The Beginning of PA Denial
The Palestinian Authority’s (PA’s) political denial of the Jewish Temple’s existence first came to international attention at the Camp David II Summit in July 2000. In a final effort to resolve the Israeli-Palestinian conflict, U.S. President Bill Clinton carefully orchestrated a meeting between Israeli Prime Minister Ehud Barak and PA Chairman Yasser Arafat at Camp David atop Catoctin Mountain in Maryland. A chief topic was the status of Jerusalem.
Barak had agreed to Palestinian sovereignty over the Temple Mount, asking only that it be recognized that under the ground lay the historic remains of the Jewish people’s ancient Temple. Arafat walked away from the summit stating he would never “acknowledge the existence of a so-called Temple.”

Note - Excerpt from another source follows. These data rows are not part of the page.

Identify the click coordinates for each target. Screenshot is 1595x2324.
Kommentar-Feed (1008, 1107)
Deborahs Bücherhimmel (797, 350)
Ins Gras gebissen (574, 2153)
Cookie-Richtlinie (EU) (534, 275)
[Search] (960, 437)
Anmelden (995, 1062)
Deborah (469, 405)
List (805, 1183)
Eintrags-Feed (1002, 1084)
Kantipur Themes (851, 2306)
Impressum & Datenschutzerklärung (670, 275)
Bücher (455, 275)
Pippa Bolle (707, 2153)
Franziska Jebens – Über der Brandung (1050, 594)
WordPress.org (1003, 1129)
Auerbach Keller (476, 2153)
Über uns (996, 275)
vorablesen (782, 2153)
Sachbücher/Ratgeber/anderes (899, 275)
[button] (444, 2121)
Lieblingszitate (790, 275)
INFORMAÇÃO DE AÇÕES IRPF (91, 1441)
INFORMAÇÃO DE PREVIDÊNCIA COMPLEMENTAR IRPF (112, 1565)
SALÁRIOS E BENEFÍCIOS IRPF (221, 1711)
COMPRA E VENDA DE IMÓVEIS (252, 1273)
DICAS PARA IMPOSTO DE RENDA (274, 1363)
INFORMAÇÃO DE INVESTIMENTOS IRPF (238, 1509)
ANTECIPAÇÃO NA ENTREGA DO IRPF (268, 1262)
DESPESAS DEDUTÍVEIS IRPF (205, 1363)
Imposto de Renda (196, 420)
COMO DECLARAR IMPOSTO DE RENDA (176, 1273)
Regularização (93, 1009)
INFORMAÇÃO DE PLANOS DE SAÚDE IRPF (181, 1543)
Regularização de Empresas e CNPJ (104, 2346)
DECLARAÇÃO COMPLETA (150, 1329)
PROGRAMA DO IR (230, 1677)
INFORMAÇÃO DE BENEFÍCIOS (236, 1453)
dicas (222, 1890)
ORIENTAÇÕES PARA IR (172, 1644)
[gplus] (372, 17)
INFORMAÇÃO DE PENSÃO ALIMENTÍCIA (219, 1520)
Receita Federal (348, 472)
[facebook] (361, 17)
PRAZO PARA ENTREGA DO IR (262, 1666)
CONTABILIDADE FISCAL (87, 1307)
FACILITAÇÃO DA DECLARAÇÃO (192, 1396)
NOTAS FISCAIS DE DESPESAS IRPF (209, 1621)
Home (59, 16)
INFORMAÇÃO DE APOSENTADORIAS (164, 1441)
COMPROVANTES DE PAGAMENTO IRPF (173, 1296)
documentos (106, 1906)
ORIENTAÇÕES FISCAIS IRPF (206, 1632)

Israel’s offer (with the same conditions) was again stated at a follow-up meeting held in January 2001 at Taba in the Sinai peninsula. Again Palestinian authorities refused.
In an interview afterward with Ari Shavit in Haaretz, Israel’s then-Foreign Minister Shlomo Ben-Ami gave insight as to how entrenched the Palestinian leaders are in revisionist history:
What particularly outraged me on that occasion wasn’t only the fact that they refused, but the way in which they refused: out of a kind of total contempt, an attitude of dismissiveness and arrogance. At that moment I grasped they are really not Sadat [Egyptian president Anwar Sadat, who signed a peace treaty with Israel in 1979]. That they were not willing to move toward our position even at the emotional and symbolic level. At the deepest level, they are not ready to recognize that we have any kind of title here.